=== SUPPLIED RECORDS ===

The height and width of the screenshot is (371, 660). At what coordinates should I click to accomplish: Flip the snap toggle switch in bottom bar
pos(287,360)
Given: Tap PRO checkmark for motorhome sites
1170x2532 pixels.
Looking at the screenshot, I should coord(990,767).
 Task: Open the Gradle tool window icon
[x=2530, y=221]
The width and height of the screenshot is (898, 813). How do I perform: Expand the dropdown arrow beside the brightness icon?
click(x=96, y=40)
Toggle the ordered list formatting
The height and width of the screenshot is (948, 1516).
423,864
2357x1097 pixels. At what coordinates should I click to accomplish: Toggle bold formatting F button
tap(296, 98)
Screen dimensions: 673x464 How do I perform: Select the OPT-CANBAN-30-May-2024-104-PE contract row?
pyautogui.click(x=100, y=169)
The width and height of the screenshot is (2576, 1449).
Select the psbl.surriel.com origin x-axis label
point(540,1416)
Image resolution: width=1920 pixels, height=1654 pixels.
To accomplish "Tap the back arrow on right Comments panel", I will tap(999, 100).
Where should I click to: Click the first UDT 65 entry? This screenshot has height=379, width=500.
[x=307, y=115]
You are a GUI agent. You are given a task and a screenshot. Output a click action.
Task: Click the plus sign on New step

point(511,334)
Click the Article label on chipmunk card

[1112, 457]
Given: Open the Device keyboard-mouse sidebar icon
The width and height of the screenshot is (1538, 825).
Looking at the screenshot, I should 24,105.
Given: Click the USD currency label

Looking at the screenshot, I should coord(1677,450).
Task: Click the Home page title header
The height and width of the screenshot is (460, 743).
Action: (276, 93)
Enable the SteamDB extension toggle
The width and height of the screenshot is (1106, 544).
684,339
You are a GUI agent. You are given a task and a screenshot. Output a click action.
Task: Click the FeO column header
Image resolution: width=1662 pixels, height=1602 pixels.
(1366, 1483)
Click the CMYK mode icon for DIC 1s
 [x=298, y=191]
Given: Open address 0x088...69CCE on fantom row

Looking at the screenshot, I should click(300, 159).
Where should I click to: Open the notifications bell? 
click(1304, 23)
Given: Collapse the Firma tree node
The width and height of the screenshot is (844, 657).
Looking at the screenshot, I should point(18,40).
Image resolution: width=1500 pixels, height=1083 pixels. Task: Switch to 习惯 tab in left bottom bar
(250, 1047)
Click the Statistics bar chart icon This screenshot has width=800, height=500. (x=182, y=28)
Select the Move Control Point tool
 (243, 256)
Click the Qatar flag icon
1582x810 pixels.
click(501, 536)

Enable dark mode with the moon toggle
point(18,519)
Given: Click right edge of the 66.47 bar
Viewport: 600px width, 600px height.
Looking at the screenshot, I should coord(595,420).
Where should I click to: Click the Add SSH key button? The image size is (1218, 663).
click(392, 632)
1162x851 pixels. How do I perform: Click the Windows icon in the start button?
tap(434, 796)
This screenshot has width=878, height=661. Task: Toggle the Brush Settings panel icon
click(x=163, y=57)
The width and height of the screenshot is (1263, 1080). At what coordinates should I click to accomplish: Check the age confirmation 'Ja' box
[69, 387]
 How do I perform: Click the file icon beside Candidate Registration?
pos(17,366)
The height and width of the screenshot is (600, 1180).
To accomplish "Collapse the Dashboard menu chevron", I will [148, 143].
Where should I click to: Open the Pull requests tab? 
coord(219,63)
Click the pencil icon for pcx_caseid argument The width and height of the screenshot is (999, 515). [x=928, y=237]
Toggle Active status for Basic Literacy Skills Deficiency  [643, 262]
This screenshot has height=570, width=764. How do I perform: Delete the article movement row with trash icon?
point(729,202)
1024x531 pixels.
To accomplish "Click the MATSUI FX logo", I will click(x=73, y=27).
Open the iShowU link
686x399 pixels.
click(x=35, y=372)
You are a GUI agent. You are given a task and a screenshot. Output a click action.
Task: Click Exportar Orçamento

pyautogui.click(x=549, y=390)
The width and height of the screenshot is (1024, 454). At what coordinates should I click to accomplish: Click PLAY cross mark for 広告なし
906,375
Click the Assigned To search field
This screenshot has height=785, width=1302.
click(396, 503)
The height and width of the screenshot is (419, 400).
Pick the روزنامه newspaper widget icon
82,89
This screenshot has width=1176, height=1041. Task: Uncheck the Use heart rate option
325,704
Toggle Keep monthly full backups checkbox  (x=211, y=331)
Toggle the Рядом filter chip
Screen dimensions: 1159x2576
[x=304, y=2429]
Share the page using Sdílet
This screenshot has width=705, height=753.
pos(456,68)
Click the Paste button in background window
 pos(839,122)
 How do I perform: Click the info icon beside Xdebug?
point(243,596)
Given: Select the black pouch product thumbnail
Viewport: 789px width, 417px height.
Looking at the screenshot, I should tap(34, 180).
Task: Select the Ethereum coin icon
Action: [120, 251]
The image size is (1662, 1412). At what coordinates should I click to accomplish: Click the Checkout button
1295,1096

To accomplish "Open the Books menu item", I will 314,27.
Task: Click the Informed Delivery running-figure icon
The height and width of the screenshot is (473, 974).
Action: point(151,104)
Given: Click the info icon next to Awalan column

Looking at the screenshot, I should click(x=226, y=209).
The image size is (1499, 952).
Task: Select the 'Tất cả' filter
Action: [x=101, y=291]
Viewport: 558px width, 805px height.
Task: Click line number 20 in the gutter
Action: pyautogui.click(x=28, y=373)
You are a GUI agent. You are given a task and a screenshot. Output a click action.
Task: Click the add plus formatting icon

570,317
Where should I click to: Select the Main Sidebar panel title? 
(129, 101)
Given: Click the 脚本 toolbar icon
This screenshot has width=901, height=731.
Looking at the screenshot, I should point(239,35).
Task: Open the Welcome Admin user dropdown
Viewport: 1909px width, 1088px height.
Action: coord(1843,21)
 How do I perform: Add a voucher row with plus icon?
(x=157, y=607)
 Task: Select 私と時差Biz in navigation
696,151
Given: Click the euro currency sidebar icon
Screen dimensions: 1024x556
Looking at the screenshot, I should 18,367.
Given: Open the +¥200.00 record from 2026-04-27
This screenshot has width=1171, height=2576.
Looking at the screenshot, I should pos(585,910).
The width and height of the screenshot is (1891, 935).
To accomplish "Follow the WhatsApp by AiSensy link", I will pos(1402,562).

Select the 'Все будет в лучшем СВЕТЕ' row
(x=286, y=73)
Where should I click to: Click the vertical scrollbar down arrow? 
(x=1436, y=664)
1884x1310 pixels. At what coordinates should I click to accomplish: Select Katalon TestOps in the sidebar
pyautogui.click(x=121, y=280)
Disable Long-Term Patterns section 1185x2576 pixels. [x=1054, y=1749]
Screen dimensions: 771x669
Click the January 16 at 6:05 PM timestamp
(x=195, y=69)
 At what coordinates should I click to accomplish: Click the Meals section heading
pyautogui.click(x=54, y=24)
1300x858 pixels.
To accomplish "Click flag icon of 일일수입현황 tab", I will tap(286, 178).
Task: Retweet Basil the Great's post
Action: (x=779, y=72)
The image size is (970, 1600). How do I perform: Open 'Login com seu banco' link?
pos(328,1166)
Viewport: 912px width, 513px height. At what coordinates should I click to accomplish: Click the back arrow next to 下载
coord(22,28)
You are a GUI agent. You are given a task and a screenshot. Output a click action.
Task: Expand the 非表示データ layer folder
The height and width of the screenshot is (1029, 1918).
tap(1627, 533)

===

Repeat every one of the records above, word for word and in the same order.

The height and width of the screenshot is (371, 660). At what coordinates should I click to accomplish: Flip the snap toggle switch in bottom bar
pos(287,360)
Given: Tap PRO checkmark for motorhome sites
1170x2532 pixels.
Looking at the screenshot, I should coord(990,767).
 Task: Open the Gradle tool window icon
[x=2530, y=221]
The width and height of the screenshot is (898, 813). How do I perform: Expand the dropdown arrow beside the brightness icon?
click(x=96, y=40)
Toggle the ordered list formatting
The height and width of the screenshot is (948, 1516).
423,864
2357x1097 pixels. At what coordinates should I click to accomplish: Toggle bold formatting F button
tap(296, 98)
Screen dimensions: 673x464 How do I perform: Select the OPT-CANBAN-30-May-2024-104-PE contract row?
pyautogui.click(x=100, y=169)
The width and height of the screenshot is (2576, 1449).
Select the psbl.surriel.com origin x-axis label
point(540,1416)
Image resolution: width=1920 pixels, height=1654 pixels.
To accomplish "Tap the back arrow on right Comments panel", I will tap(999, 100).
Where should I click to: Click the first UDT 65 entry? This screenshot has height=379, width=500.
[x=307, y=115]
You are a GUI agent. You are given a task and a screenshot. Output a click action.
Task: Click the plus sign on New step

point(511,334)
Click the Article label on chipmunk card

[1112, 457]
Given: Open the Device keyboard-mouse sidebar icon
The width and height of the screenshot is (1538, 825).
Looking at the screenshot, I should 24,105.
Given: Click the USD currency label

Looking at the screenshot, I should coord(1677,450).
Task: Click the Home page title header
The height and width of the screenshot is (460, 743).
Action: (276, 93)
Enable the SteamDB extension toggle
The width and height of the screenshot is (1106, 544).
684,339
You are a GUI agent. You are given a task and a screenshot. Output a click action.
Task: Click the FeO column header
Image resolution: width=1662 pixels, height=1602 pixels.
(1366, 1483)
Click the CMYK mode icon for DIC 1s
 [x=298, y=191]
Given: Open address 0x088...69CCE on fantom row

Looking at the screenshot, I should click(300, 159).
Where should I click to: Open the notifications bell? 
click(1304, 23)
Given: Collapse the Firma tree node
The width and height of the screenshot is (844, 657).
Looking at the screenshot, I should point(18,40).
Image resolution: width=1500 pixels, height=1083 pixels. Task: Switch to 习惯 tab in left bottom bar
(250, 1047)
Click the Statistics bar chart icon This screenshot has width=800, height=500. (x=182, y=28)
Select the Move Control Point tool
 (243, 256)
Click the Qatar flag icon
1582x810 pixels.
click(501, 536)

Enable dark mode with the moon toggle
point(18,519)
Given: Click right edge of the 66.47 bar
Viewport: 600px width, 600px height.
Looking at the screenshot, I should coord(595,420).
Where should I click to: Click the Add SSH key button? The image size is (1218, 663).
click(392, 632)
1162x851 pixels. How do I perform: Click the Windows icon in the start button?
tap(434, 796)
This screenshot has width=878, height=661. Task: Toggle the Brush Settings panel icon
click(x=163, y=57)
The width and height of the screenshot is (1263, 1080). At what coordinates should I click to accomplish: Check the age confirmation 'Ja' box
[69, 387]
 How do I perform: Click the file icon beside Candidate Registration?
pos(17,366)
The height and width of the screenshot is (600, 1180).
To accomplish "Collapse the Dashboard menu chevron", I will [148, 143].
Where should I click to: Open the Pull requests tab? 
coord(219,63)
Click the pencil icon for pcx_caseid argument The width and height of the screenshot is (999, 515). [x=928, y=237]
Toggle Active status for Basic Literacy Skills Deficiency  [643, 262]
This screenshot has height=570, width=764. How do I perform: Delete the article movement row with trash icon?
point(729,202)
1024x531 pixels.
To accomplish "Click the MATSUI FX logo", I will click(x=73, y=27).
Open the iShowU link
686x399 pixels.
click(x=35, y=372)
You are a GUI agent. You are given a task and a screenshot. Output a click action.
Task: Click Exportar Orçamento

pyautogui.click(x=549, y=390)
The width and height of the screenshot is (1024, 454). At what coordinates should I click to accomplish: Click PLAY cross mark for 広告なし
906,375
Click the Assigned To search field
This screenshot has height=785, width=1302.
click(396, 503)
The height and width of the screenshot is (419, 400).
Pick the روزنامه newspaper widget icon
82,89
This screenshot has width=1176, height=1041. Task: Uncheck the Use heart rate option
325,704
Toggle Keep monthly full backups checkbox  (x=211, y=331)
Toggle the Рядом filter chip
Screen dimensions: 1159x2576
[x=304, y=2429]
Share the page using Sdílet
This screenshot has width=705, height=753.
pos(456,68)
Click the Paste button in background window
 pos(839,122)
 How do I perform: Click the info icon beside Xdebug?
point(243,596)
Given: Select the black pouch product thumbnail
Viewport: 789px width, 417px height.
Looking at the screenshot, I should tap(34, 180).
Task: Select the Ethereum coin icon
Action: [120, 251]
The image size is (1662, 1412). At what coordinates should I click to accomplish: Click the Checkout button
1295,1096

To accomplish "Open the Books menu item", I will 314,27.
Task: Click the Informed Delivery running-figure icon
The height and width of the screenshot is (473, 974).
Action: point(151,104)
Given: Click the info icon next to Awalan column

Looking at the screenshot, I should click(x=226, y=209).
The image size is (1499, 952).
Task: Select the 'Tất cả' filter
Action: [x=101, y=291]
Viewport: 558px width, 805px height.
Task: Click line number 20 in the gutter
Action: pyautogui.click(x=28, y=373)
You are a GUI agent. You are given a task and a screenshot. Output a click action.
Task: Click the add plus formatting icon

570,317
Where should I click to: Select the Main Sidebar panel title? 
(129, 101)
Given: Click the 脚本 toolbar icon
This screenshot has width=901, height=731.
Looking at the screenshot, I should point(239,35).
Task: Open the Welcome Admin user dropdown
Viewport: 1909px width, 1088px height.
Action: coord(1843,21)
 How do I perform: Add a voucher row with plus icon?
(x=157, y=607)
 Task: Select 私と時差Biz in navigation
696,151
Given: Click the euro currency sidebar icon
Screen dimensions: 1024x556
Looking at the screenshot, I should 18,367.
Given: Open the +¥200.00 record from 2026-04-27
This screenshot has width=1171, height=2576.
Looking at the screenshot, I should pos(585,910).
The width and height of the screenshot is (1891, 935).
To accomplish "Follow the WhatsApp by AiSensy link", I will pos(1402,562).

Select the 'Все будет в лучшем СВЕТЕ' row
(x=286, y=73)
Where should I click to: Click the vertical scrollbar down arrow? 
(x=1436, y=664)
1884x1310 pixels. At what coordinates should I click to accomplish: Select Katalon TestOps in the sidebar
pyautogui.click(x=121, y=280)
Disable Long-Term Patterns section 1185x2576 pixels. [x=1054, y=1749]
Screen dimensions: 771x669
Click the January 16 at 6:05 PM timestamp
(x=195, y=69)
 At what coordinates should I click to accomplish: Click the Meals section heading
pyautogui.click(x=54, y=24)
1300x858 pixels.
To accomplish "Click flag icon of 일일수입현황 tab", I will tap(286, 178).
Task: Retweet Basil the Great's post
Action: (x=779, y=72)
The image size is (970, 1600). How do I perform: Open 'Login com seu banco' link?
pos(328,1166)
Viewport: 912px width, 513px height. At what coordinates should I click to accomplish: Click the back arrow next to 下载
coord(22,28)
You are a GUI agent. You are given a task and a screenshot. Output a click action.
Task: Expand the 非表示データ layer folder
The height and width of the screenshot is (1029, 1918).
tap(1627, 533)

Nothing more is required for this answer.